The music and background score of the movie are composed, orchestrated, and produced by Rahul Raj. The soundtrack opened to positive reviews with Music Aloud.com saying "Composer Rahul Raj continues the franchise's tradition of entertaining music", while particularly mentioning that the interludes of Gathakalaporin are 'brilliant'. Milliblog.com hailed Mizhikaloro as the best song for its fantastic tune and catchy arrangements.
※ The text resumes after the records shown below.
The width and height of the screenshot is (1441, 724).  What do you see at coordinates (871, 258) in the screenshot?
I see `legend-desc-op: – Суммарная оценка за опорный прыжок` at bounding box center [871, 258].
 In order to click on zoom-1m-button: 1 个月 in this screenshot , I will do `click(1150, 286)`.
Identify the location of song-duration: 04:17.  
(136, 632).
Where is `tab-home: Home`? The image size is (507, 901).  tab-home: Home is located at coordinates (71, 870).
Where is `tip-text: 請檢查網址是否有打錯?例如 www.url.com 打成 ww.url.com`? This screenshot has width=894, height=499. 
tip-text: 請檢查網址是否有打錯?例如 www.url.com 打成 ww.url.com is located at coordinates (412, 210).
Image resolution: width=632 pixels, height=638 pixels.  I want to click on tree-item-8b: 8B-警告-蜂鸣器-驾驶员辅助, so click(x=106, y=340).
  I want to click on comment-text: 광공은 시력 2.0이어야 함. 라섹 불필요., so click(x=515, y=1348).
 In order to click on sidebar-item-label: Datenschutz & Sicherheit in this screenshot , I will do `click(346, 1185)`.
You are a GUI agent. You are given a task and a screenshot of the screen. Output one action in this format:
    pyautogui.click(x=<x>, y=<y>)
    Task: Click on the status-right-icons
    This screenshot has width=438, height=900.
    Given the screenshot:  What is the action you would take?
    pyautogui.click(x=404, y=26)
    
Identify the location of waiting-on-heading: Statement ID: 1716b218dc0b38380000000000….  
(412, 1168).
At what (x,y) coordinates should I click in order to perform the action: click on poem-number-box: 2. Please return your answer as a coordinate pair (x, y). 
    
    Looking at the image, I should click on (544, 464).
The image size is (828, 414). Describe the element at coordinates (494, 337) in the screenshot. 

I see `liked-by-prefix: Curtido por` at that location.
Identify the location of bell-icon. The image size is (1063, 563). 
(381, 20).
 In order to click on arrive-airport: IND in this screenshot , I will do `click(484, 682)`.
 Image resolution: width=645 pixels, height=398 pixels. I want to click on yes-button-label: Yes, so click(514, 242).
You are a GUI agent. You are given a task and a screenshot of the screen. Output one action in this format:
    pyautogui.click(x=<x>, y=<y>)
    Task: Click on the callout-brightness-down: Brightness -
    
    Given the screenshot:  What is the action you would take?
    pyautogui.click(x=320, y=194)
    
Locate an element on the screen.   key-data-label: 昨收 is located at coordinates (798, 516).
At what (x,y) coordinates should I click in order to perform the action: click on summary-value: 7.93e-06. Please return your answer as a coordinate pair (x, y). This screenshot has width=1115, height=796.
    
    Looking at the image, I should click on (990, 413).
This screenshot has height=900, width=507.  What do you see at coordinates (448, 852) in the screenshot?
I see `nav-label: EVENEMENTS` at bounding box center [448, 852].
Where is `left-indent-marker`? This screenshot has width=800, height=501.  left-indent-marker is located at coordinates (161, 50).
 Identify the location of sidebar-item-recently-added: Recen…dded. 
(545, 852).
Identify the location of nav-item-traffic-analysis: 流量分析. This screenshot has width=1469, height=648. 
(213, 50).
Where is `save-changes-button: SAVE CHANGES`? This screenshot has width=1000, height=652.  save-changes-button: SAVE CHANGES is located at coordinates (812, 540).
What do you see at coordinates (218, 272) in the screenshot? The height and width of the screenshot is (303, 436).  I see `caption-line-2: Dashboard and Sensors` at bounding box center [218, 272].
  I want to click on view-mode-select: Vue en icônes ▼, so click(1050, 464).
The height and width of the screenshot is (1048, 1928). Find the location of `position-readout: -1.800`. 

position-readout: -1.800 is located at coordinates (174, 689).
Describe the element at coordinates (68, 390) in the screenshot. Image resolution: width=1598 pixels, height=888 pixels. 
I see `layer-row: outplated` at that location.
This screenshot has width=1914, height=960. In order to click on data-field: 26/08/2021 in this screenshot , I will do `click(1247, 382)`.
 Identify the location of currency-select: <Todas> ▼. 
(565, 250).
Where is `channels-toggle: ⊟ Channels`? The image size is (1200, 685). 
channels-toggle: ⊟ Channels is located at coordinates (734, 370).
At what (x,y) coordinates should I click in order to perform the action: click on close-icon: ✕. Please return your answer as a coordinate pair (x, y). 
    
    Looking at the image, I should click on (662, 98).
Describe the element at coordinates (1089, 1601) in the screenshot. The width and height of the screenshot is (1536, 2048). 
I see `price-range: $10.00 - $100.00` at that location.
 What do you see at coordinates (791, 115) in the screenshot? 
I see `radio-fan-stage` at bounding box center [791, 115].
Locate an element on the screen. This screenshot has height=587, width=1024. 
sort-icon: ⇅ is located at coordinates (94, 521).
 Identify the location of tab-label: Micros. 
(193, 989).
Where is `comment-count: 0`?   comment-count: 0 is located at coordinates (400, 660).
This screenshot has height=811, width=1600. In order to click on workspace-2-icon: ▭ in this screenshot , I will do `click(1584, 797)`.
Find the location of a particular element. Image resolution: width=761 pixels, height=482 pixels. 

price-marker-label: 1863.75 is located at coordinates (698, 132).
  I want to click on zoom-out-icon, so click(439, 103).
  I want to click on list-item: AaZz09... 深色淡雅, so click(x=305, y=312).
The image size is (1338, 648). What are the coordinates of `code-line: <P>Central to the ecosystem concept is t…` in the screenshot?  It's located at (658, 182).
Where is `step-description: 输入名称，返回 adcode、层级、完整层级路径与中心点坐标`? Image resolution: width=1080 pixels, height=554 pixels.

| No. | Title | Singers | Length |
|---|---|---|---|
| 1. | "Chemmana Chelorukki (Urvashi)" | Vijay Yesudas, Teenu Tellence | 4:42 |
| 2. | "Mizhikaloro" | Haricharan | 3:50 |
| 3. | "Thirayane" | Arun Alat, Nithin Raj, Lonely Doggy, Rahul Raj | 4:18 |
| 4. | "Urvashi (Sufi Reprise)" | Maqbool | 2:04 |
| 5. | "Gathakala Porin" | Afsal, Tom Sebastian, Vipin Xavier | 5:17 |

==Reception==
The film received negative reviews from critics. Sify movies commented, "You can only watch Director Mamas's Mannar Mathai Speaking 2 with tremendous anger and disbelief as he makes a mockery of two much-loved films with this one. Please don't speak again, Mr. Mannar Mathai!" Rediff movie reviews commented, "Mannar Mathai Speaking 2 is a repeat of what we've seen before."